I have a company that is using OpenDNS to filter ceartain web sites. The way I beleive it works is you set the workstations to use a OpenDNS servers. If you no longer wish for them to use OpenDNS filtering, then you use a different DNS server, such as 4.2.2.1.
Software/Hardware used:
XP, Opendns
Our domain controller has forwarders setup with only OpenDNS servers. So if I set a computer's primary dns server to 4.2.2.1 with no secondary server, then OpenDNS does not effect this computer. If i set the primary dns server to 4.2.2.1, and the secondary dns server to 192.168.1.200 (our DC, this way all internet traffic will use the primary dns server, and local stuff will fall back to the secondary dns server), then OpenDNS blocks stuff. This means that it's not using the primary dns server. Does anybody know why this is?
Software/Hardware used:
XP, Opendns
ASKED:
March 31, 2011 10:13 PM
UPDATED:
April 13, 2011 11:38 AM
Answer Wiki:
Specific to your question, I believe 4.2.2.1 is OpenDNS as well. You can try 8.8.8.8 which is Google's public DNS to see how it works.

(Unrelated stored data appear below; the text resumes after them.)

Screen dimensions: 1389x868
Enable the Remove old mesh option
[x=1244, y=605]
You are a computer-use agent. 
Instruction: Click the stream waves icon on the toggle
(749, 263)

Beyond answering the actual question of why would that be, a better practice for this is to have your clients pointing to your internal DNS server which will use a forwarder to 4.2.2.2 or 8.8.8.8 whichever you choose. It prevents you having to manually set all of them plus you probably don't want them to bypass the OpenDNS block.

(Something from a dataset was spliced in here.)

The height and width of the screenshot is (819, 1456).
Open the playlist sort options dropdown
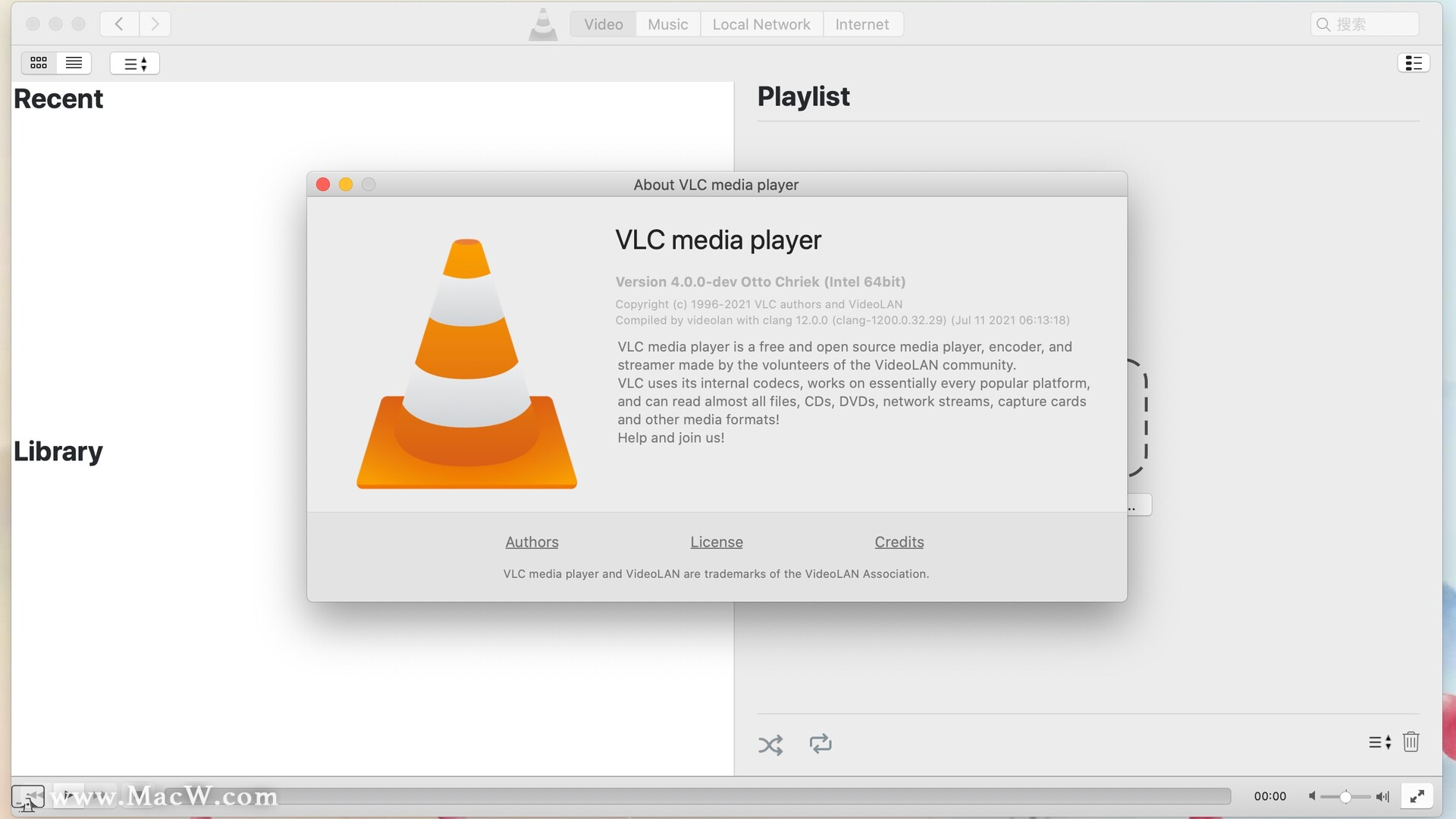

For specific workstations that do need to work around the blocks, use 8.8.8.8 and yours as the secondary. You may need to run flushdns to have it work properly.
To see all answers submitted to the Answer Wiki: View Answer History.
My clients are pointing to the internal dns server, and there are forwarders setup on it using OpenDNS servers. That part works fine for everybody. The problem is for the people one workstation that shouldn’t be using OpenDNS.
4.2.2.1 is not an OpenDNS server, it is a Verizon DNS server. And as I already said, If i set the workstations primary dns server to 4.2.2.1, OpenDNS does not effect it, but then I can not resolve names on the local network. So I set my internal DNS server (192.168.1.200) as the secondary dns server. With this setup, all internet names should be resolved by the primary dns server (4.2.2.1), and internal names would fail, then go to the secondary dns server (192.168.1.200).
However, it’s not doing this. When it’s set like that, OpenDNS still blocks stuff, which means that the internet names aren’t being resolved by the primary dns server, they are being resolved by the secondary dns server. I can’t figure out why this is happening.
If you haven’t already, I would try to set the DNS settings under the advanced TCP/IP settings instead of setting a primary and secondary in basic options. You may be getting to the secondary simply because it’s less hops, where setting the DNS servers in order of use under advanced should only use the next server on the list if the first is unavailable or unable to resolve the request.
FYI, 4.2.2.x addresses are not related to OpenDNS. (see http://www.handcoding.com/archives/2005/04/15/alternate-dns-servers/)
Secondary dns servers are there mostly as backup for the primary, since most function on the Internet is so dependent on these servers being available. In most cases, it is not a good idea to have both a web server and a dns server on the same computer.